Murió José “Pepe” Mujica: el guerrero austero que eligió morir en paz

José Alberto Mujica Cordano, expresidente de Uruguay y referente moral de la izquierda latinoamericana, falleció a los 89 años. La noticia fue confirmada este martes por el presidente Yamandú Orsi, quien anunció que Mujica murió tal como había vivido: con sobriedad, coherencia y sin dramatismos. “Hasta acá llegué”, había dicho a inicios de año. Su despedida no fue súbita; fue una retirada lúcida y voluntaria de quien resistió balas, encierros y tormentas políticas sin perder nunca la fe en la vida sencilla.

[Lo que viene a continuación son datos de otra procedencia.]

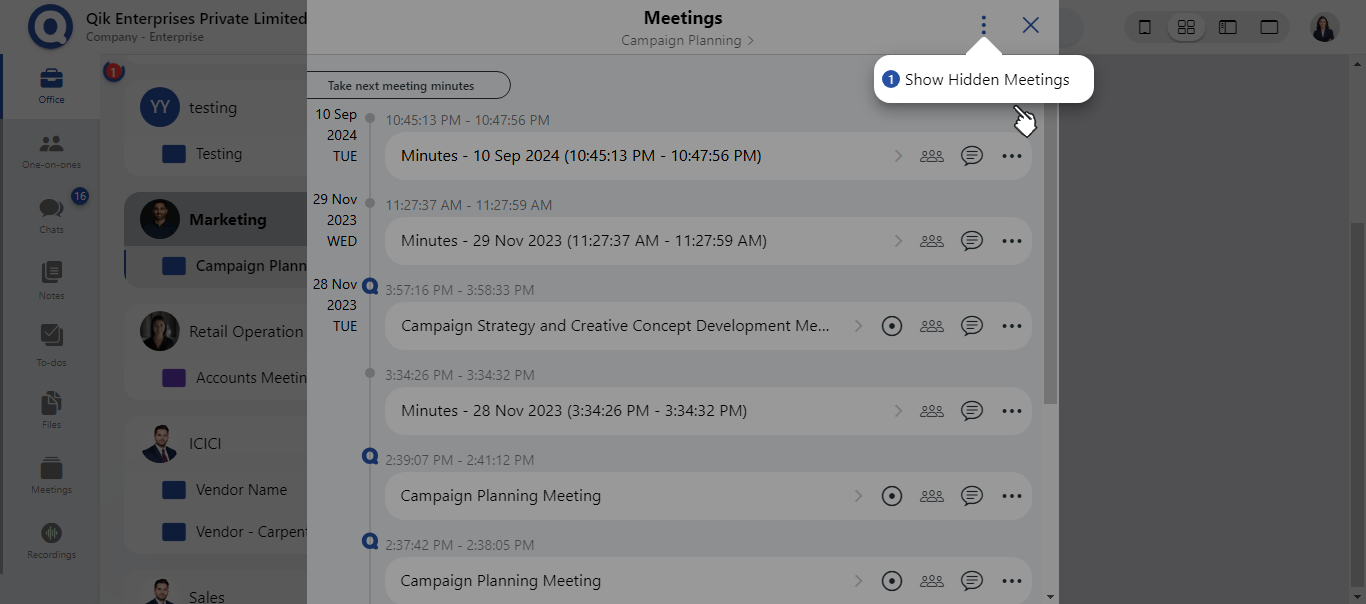The image size is (1366, 604).
Task: Expand chevron on Minutes - 10 Sep 2024 row
Action: coord(898,156)
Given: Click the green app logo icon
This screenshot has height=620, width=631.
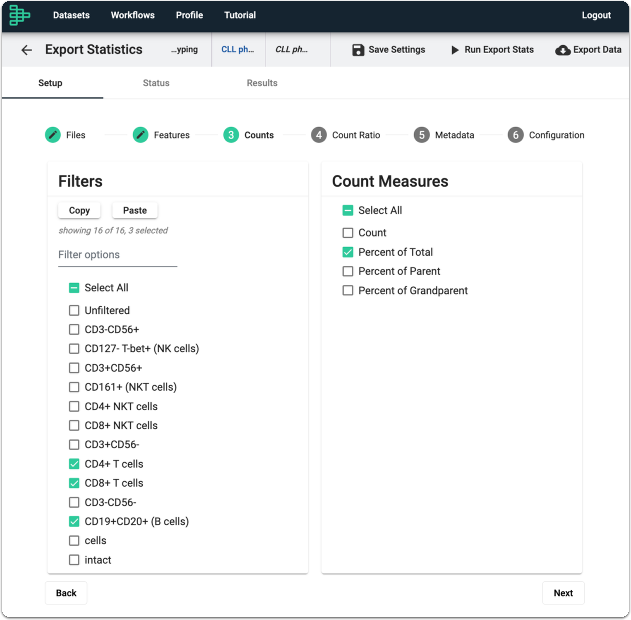Looking at the screenshot, I should tap(19, 15).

Vencedor de mil batallas, Mujica perdió la última contra el cáncer. Primero en el esófago, luego en el hígado. Las secuelas de la radioterapia le impidieron alimentarse con normalidad, y su cuerpo, que ya había sido minado por las secuelas del confinamiento militar —pérdida de un riñón, enfermedades de vejiga—, se rindió sin queja. Hace apenas tres meses hizo su última aparición pública en el cierre de campaña de su candidato, Yamandú Orsi, quien terminaría venciendo en la segunda vuelta. Fue su forma de dejar testamento político: pasando la estafeta sin melancolía, con la esperanza intacta.

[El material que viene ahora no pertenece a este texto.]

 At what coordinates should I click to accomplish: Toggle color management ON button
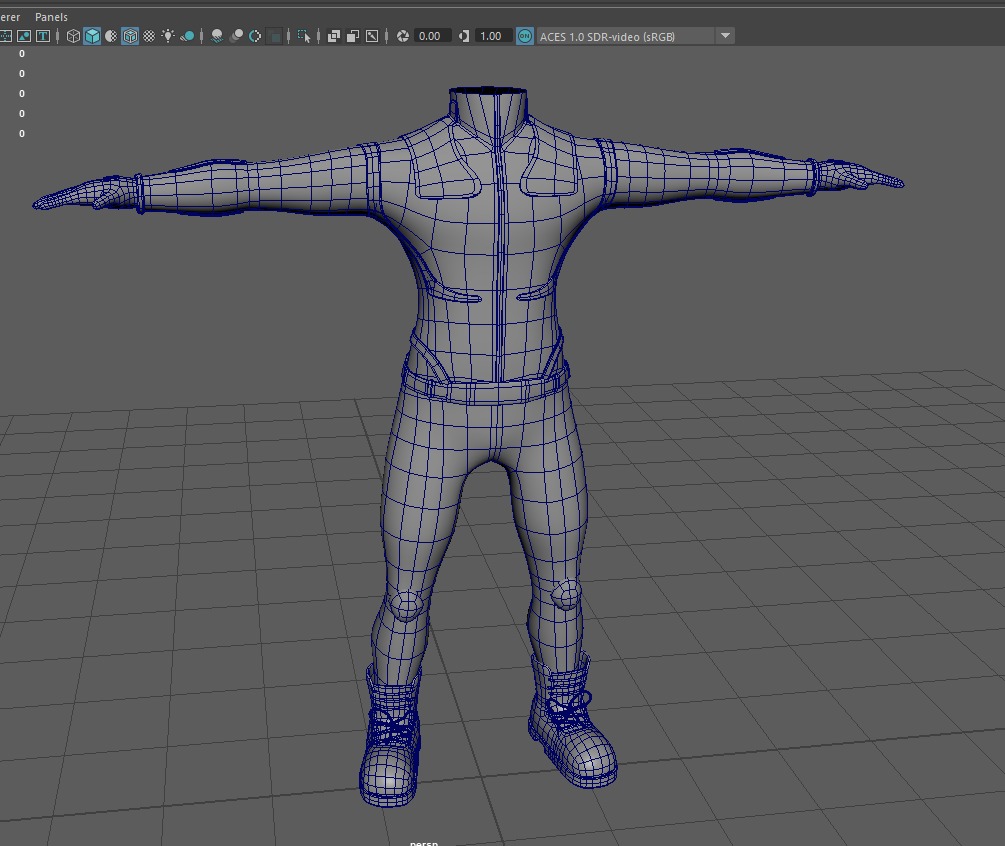[525, 36]
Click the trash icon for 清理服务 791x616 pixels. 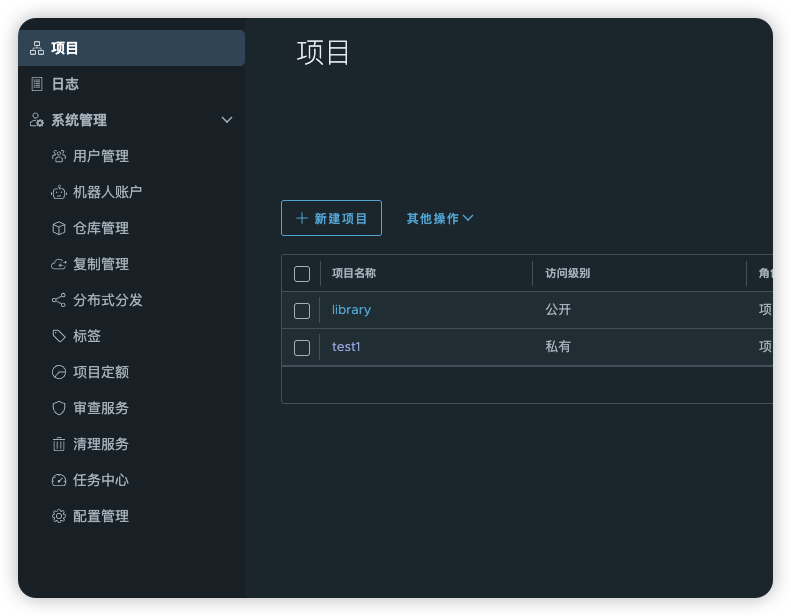coord(59,444)
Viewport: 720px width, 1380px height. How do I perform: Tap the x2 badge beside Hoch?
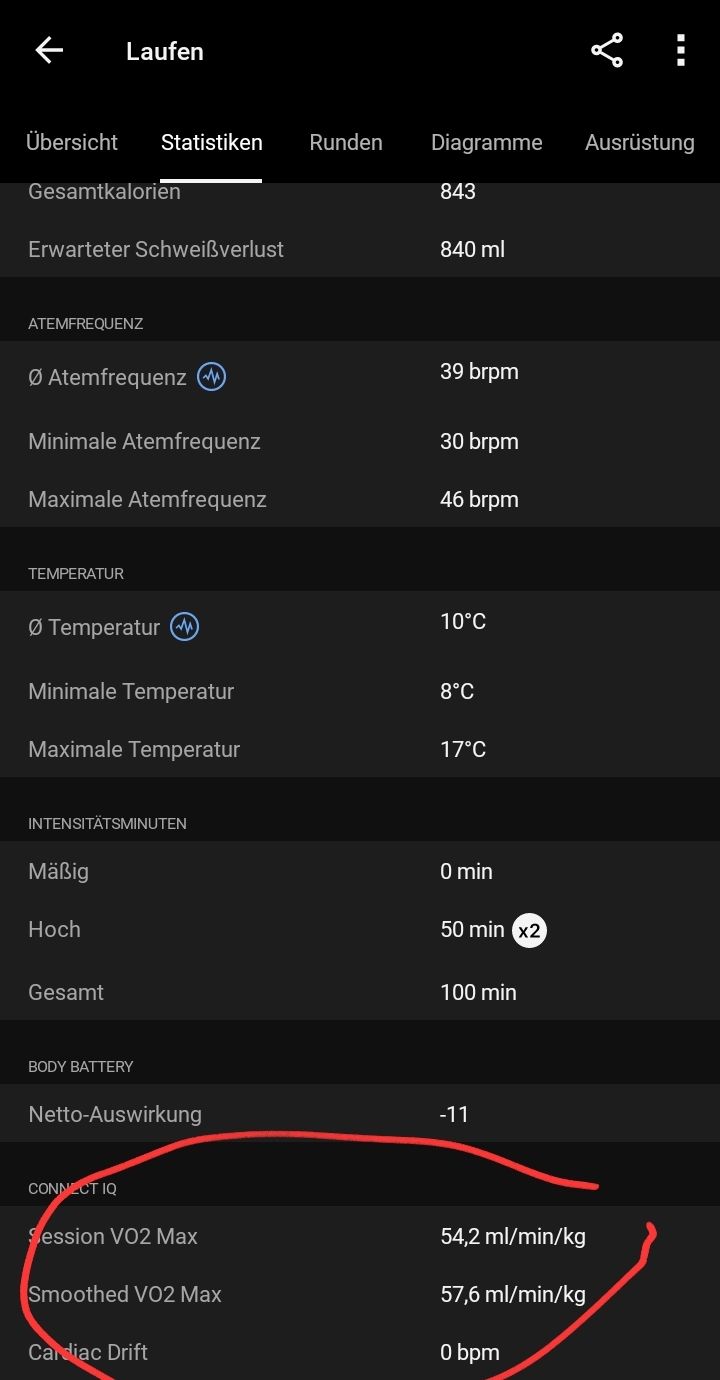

La historia de Mujica se forja en una matriz de barro, balas y barrotes. Nacido en 1935 en el humilde barrio Paso de la Arena, su infancia quedó marcada por la muerte temprana de su padre y la austeridad rural. Desde joven militó en causas populares y en 1964 se sumó a la guerrilla tupamara. Recibió seis balazos, protagonizó fugas de película y fue uno de los “nueve rehenes” de la dictadura militar, condenado a años de aislamiento extremo. Pasó una década confinado en espacios mínimos, sin libros ni contacto humano. Allí, domesticó ranas, alimentó ratones y dialogó con su conciencia para no perder la razón. “Emergí más sabio”, solía decir.
Con la llegada de la democracia, Mujica fue indultado en 1985. Desde entonces, su vida fue una militancia ininterrumpida por causas sociales, ecológicas y humanas. En 1994 fue electo diputado; en 1999, senador; en 2005, ministro de Ganadería; en 2010, presidente de Uruguay con casi el 55% de los votos. Desde su chacra en Rincón del Cerro, donde vivió hasta sus últimos días rodeado de plantas, animales y libros, impulsó reformas de avanzada: legalización del aborto, del matrimonio igualitario y la regulación del cannabis, posicionando a Uruguay como un faro progresista.
Sin embargo, fue su estilo lo que lo convirtió en símbolo global. Vestía como campesino, viajaba en un viejo Volkswagen Escarabajo y rechazaba privilegios. Cuando los grandes medios lo llamaban “el presidente más pobre del mundo”, replicaba con ironía: “Pobre no es el que tiene poco, sino el que necesita mucho”. En su chacra recibía igual a jefes de Estado que a obreros. A todos les hablaba de libertad, de boludear como forma de creatividad, y de vivir con poco para vivir mejor.
A su lado estuvo siempre Lucía Topolansky, su compañera de lucha y de vida. Se conocieron en la clandestinidad, se reencontraron tras la dictadura y nunca se separaron. Mujica decía que el amor, en la vejez, “es una dulce costumbre” y confesaba que debía su vida a ella.
Su presidencia no estuvo exenta de críticas. Algunos le reprocharon no haber impulsado con mayor firmeza el enjuiciamiento a los responsables de crímenes de la dictadura. Él respondía con una mezcla de filosofía y pragmatismo: “No usé el poder para condenar a los milicos. En la vida hay heridas que no tienen cura, y hay que aprender a seguir viviendo”.
En 2018 se retiró de la política activa con una carta que anunciaba su cansancio. Siguió opinando, pero cada vez menos. En sus últimos días pidió que no lo molestaran más. Quería morir en su casa, bajo la secuoya en cuyo pie había enterrado a su perra Manuela. “Ya terminé mi ciclo. Me estoy muriendo. El guerrero tiene derecho a su descanso”, dijo. Y así se fue: sin pedir perdón, sin pedir permiso.
Deja como herencia una forma de hacer política despojada de vanidades, profundamente ética, guiada por la coherencia entre el discurso y la vida. Su legado no cabe en una estatua ni en una consigna. Vive, como él mismo dijo, en los sueños que peleó, en el barro que pisó, en las preguntas que nunca dejó de hacerse.